Challenge ▸ Please arrange the entries from the line with "Accepter et fermer (611, 570)" up to and including the line with "our (462) partners [button] (249, 256)" as a two-column CSV with the headers entry and coordinates. Give one row per entry, each value in its own quoted field with any line breaks replaced by spaces.

Given records ▸
--- Begin ---

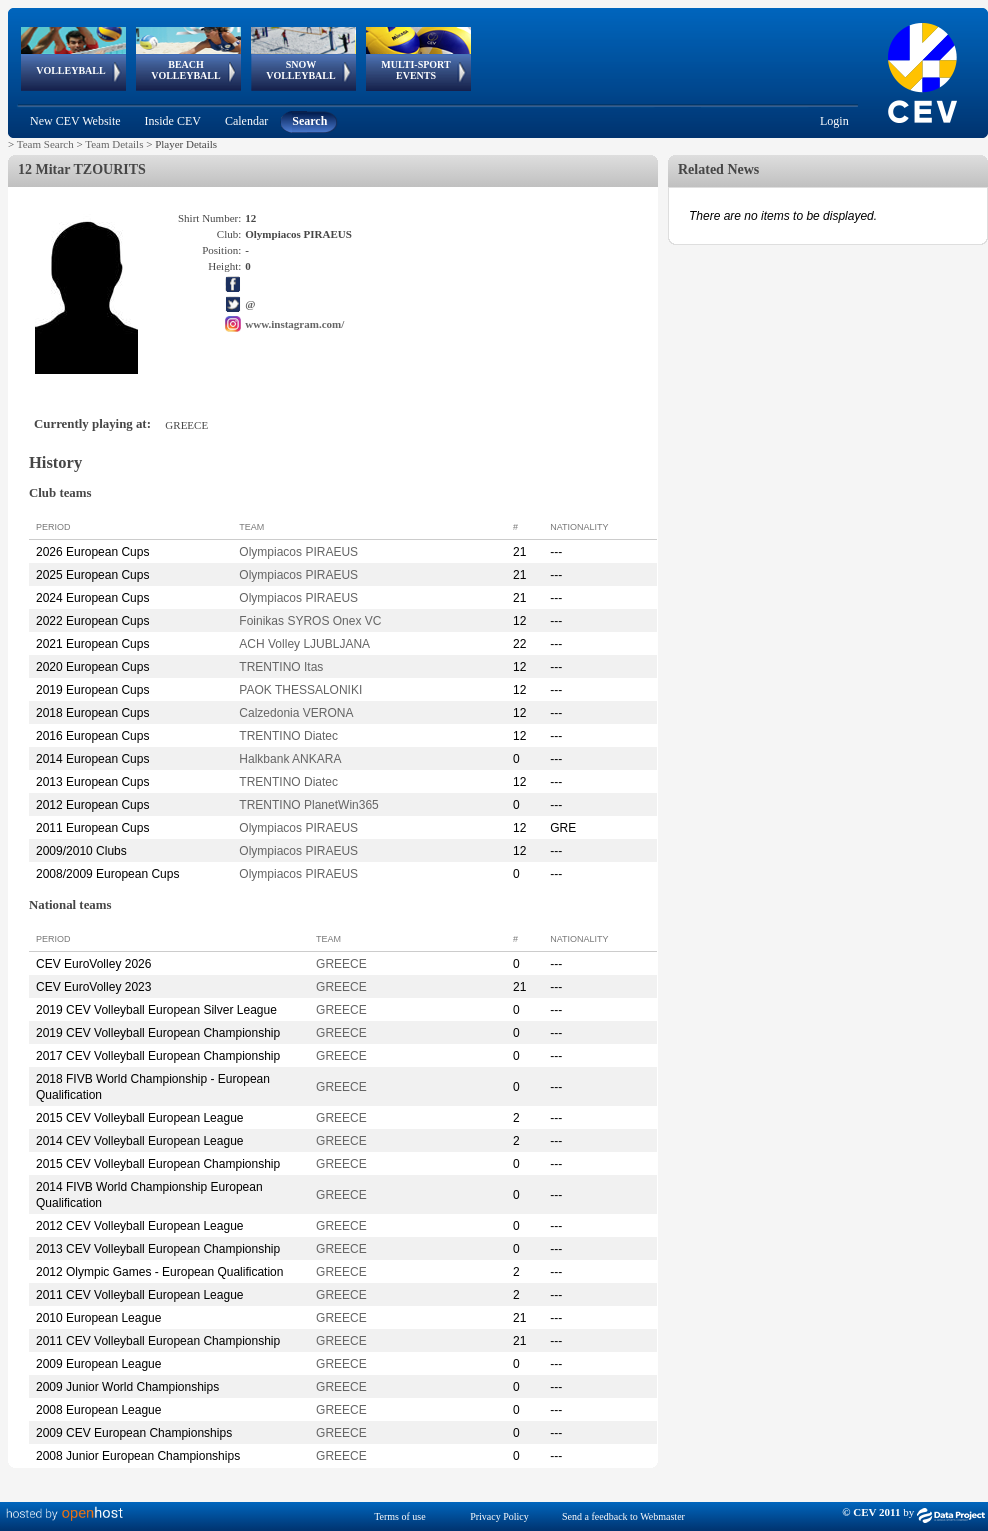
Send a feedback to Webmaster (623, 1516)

--- End ---
--- Begin ---

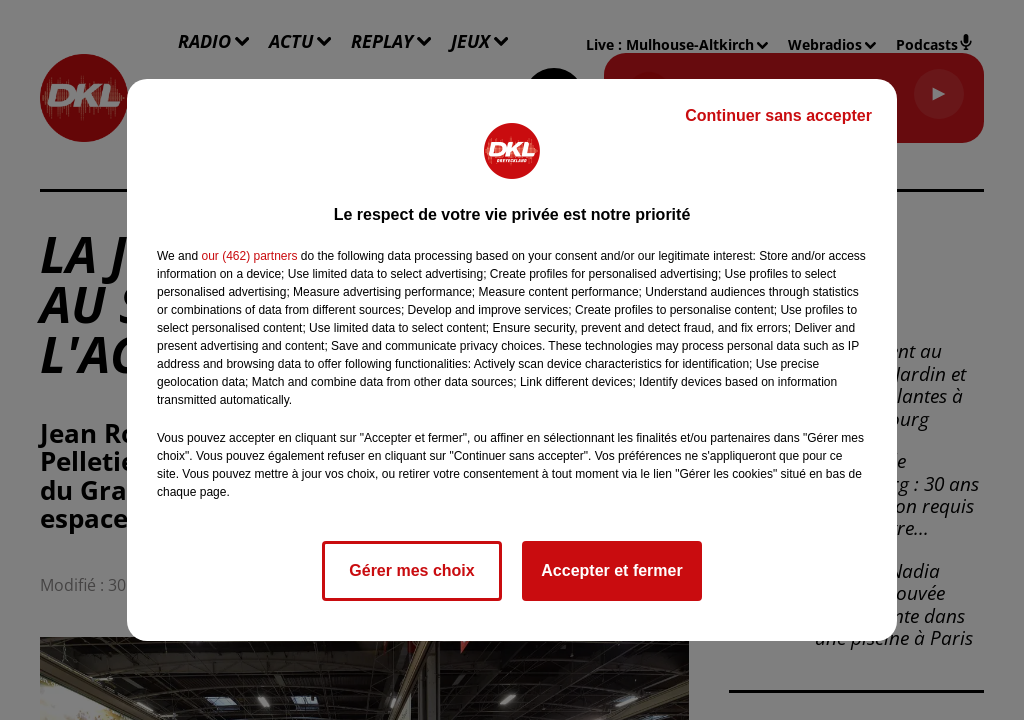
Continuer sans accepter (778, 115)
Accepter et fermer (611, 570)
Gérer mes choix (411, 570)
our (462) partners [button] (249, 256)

--- End ---
--- Begin ---

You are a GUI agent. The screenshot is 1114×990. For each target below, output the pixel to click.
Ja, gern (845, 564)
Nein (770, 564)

--- End ---

Worked answer ▸
entry,coordinates
"Accepter et fermer","(611, 570)"
"Gérer mes choix","(411, 570)"
"our (462) partners [button]","(249, 256)"